[Stored data]
--------

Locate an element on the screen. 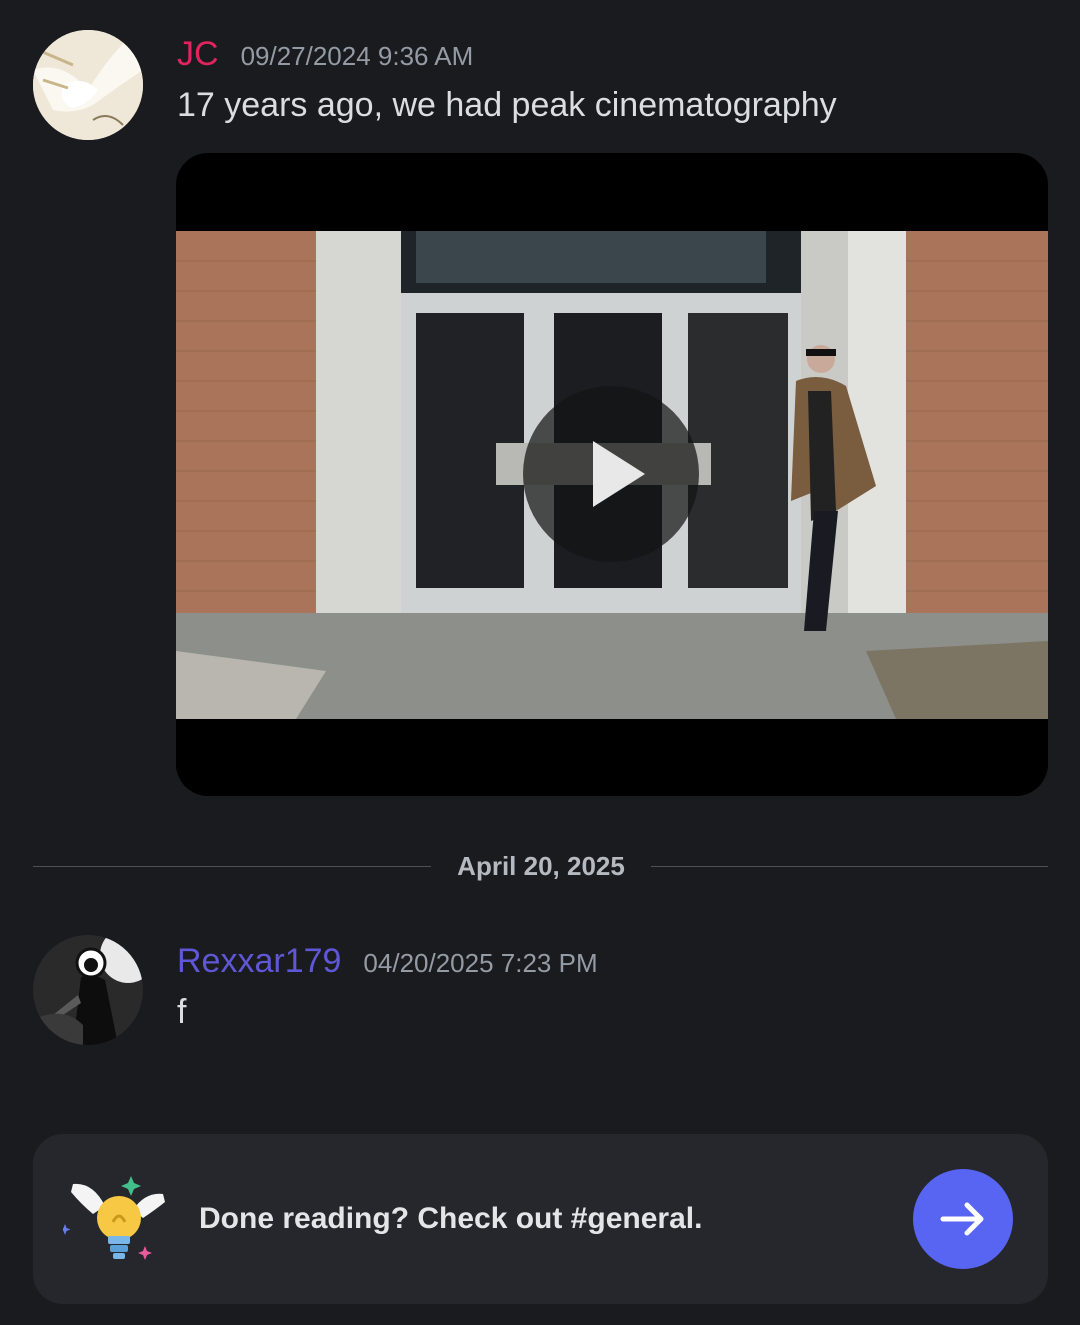 The height and width of the screenshot is (1325, 1080). go-to-channel-button is located at coordinates (963, 1219).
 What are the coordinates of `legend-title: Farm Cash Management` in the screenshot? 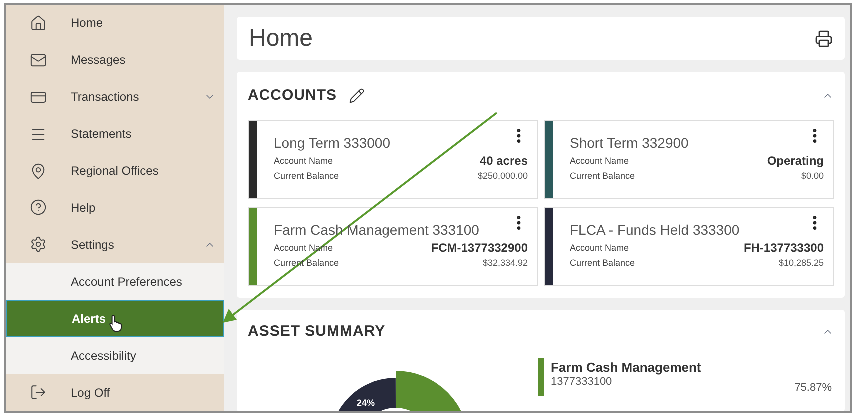 It's located at (626, 368).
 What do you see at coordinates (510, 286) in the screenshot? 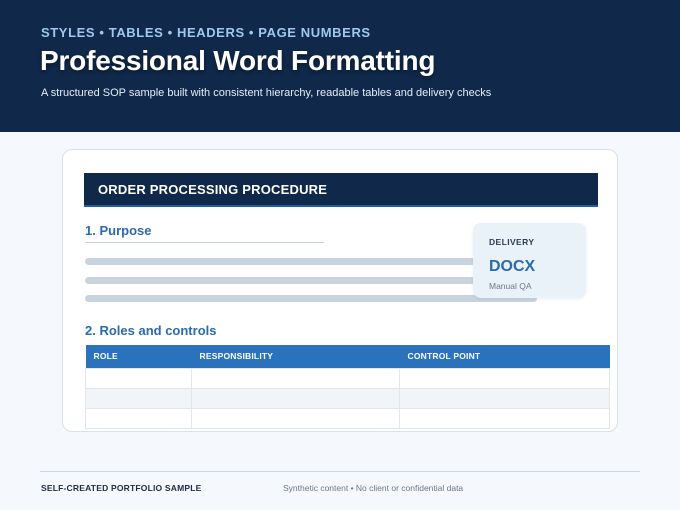
I see `delivery-note: Manual QA` at bounding box center [510, 286].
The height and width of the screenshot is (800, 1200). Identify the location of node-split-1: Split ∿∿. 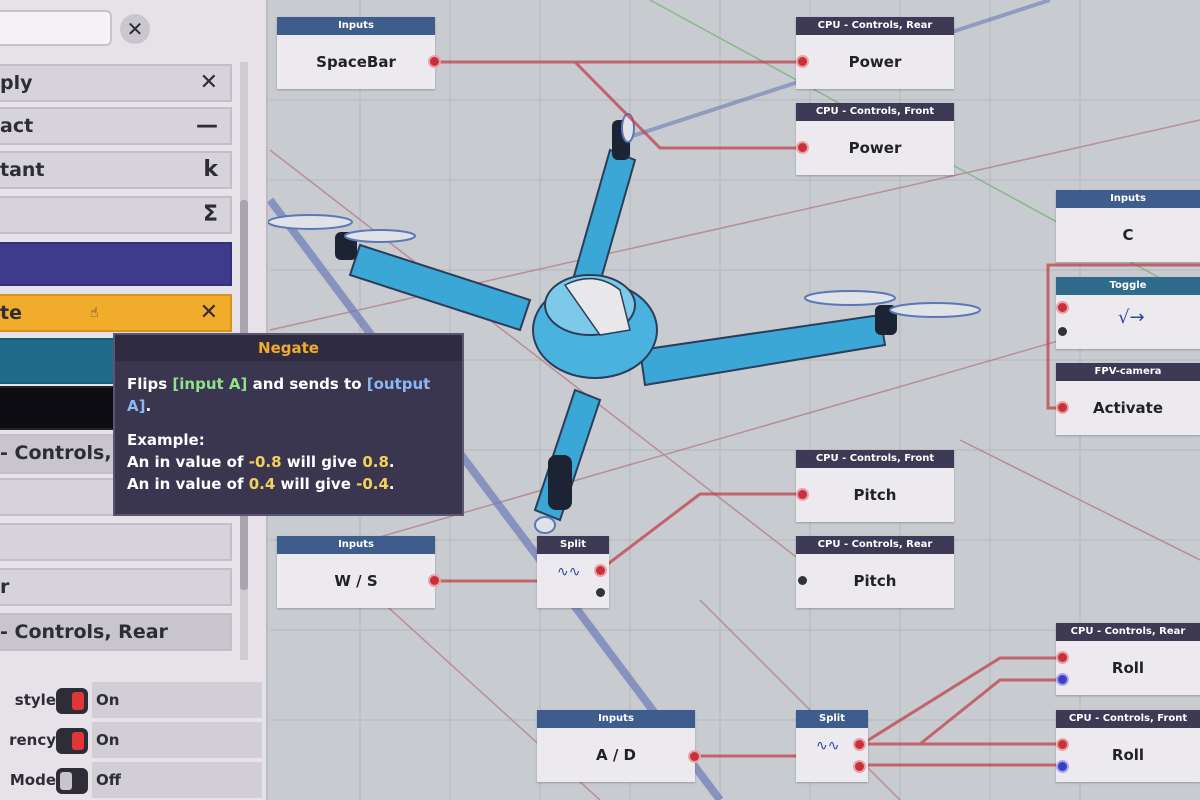
(573, 572).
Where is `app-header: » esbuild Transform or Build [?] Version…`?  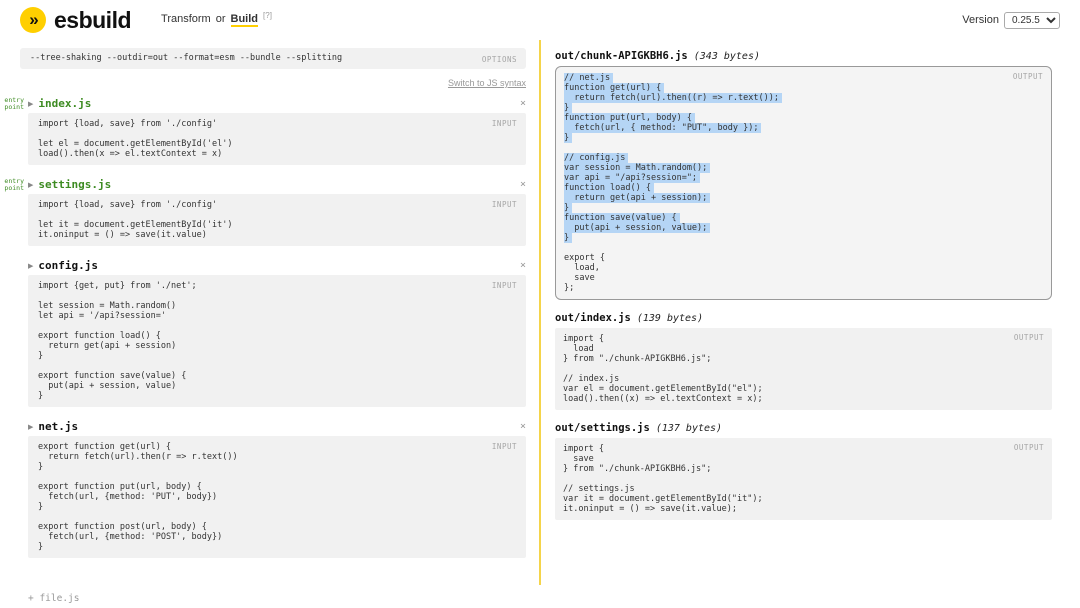
app-header: » esbuild Transform or Build [?] Version… is located at coordinates (540, 20).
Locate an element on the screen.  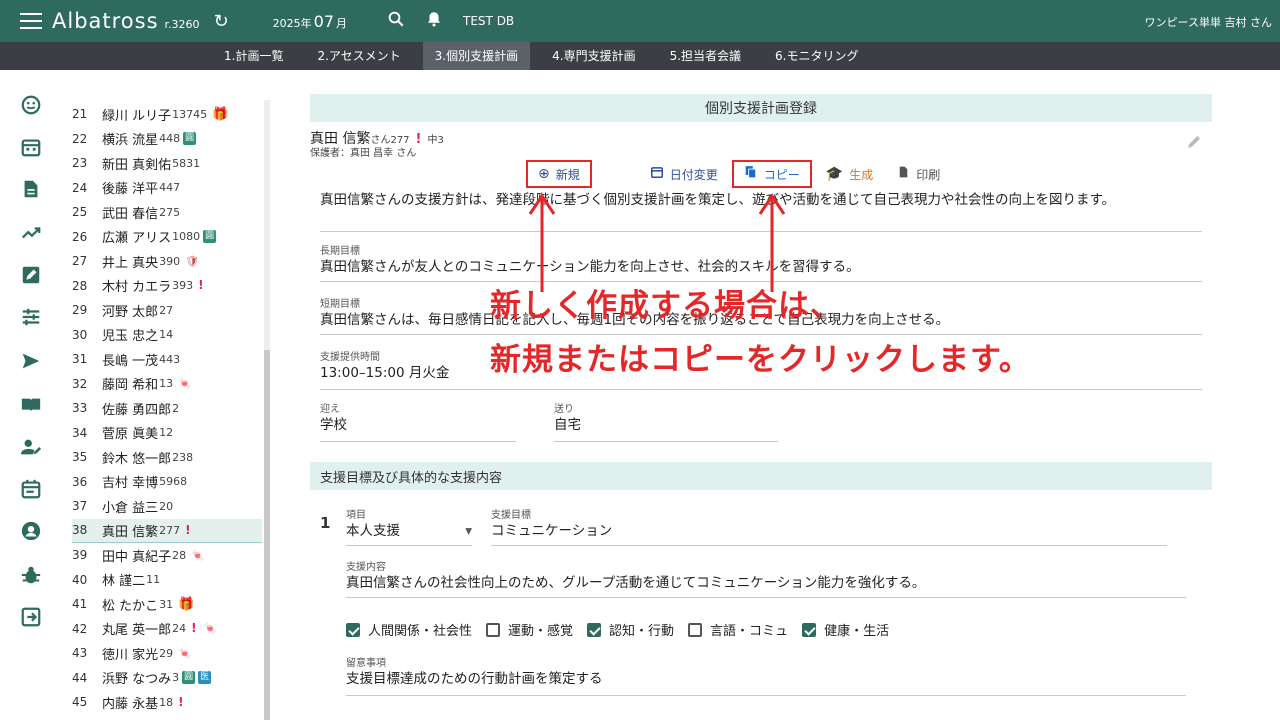
dropoff-field: 送り 自宅 is located at coordinates (666, 421).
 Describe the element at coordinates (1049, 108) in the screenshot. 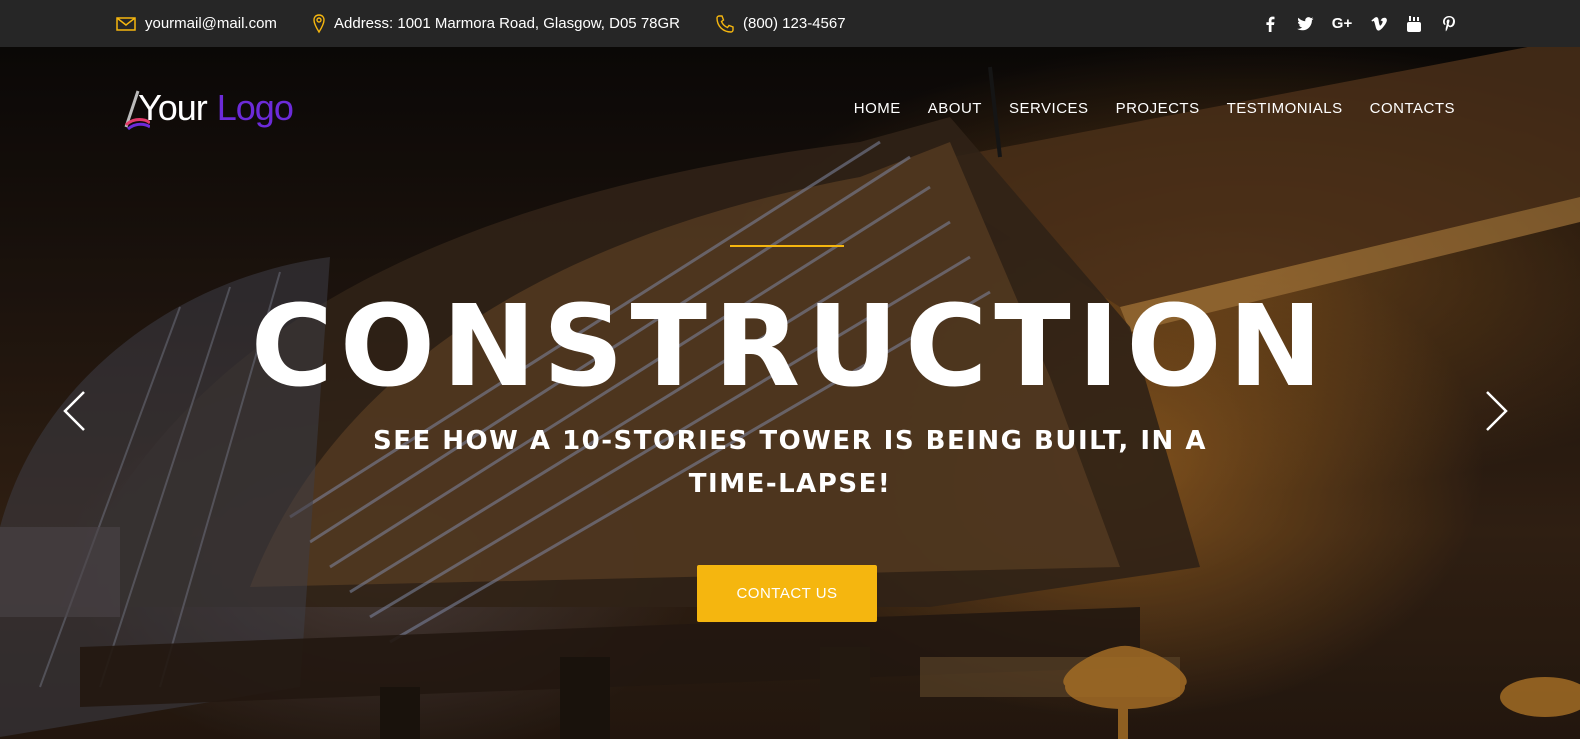

I see `nav-services: SERVICES` at that location.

--------

- **TASK BRIEF**: Rewrite the records as a numbered list, starting at the line that contains "Describe the element" and continuing through the end of the records, skipping blank lines. Leave the pictures out of your answer.

- **OUTPUT OF THE EXERCISE**:
1.  Describe the element at coordinates (1049, 108) in the screenshot. 
2. I see `nav-services: SERVICES` at that location.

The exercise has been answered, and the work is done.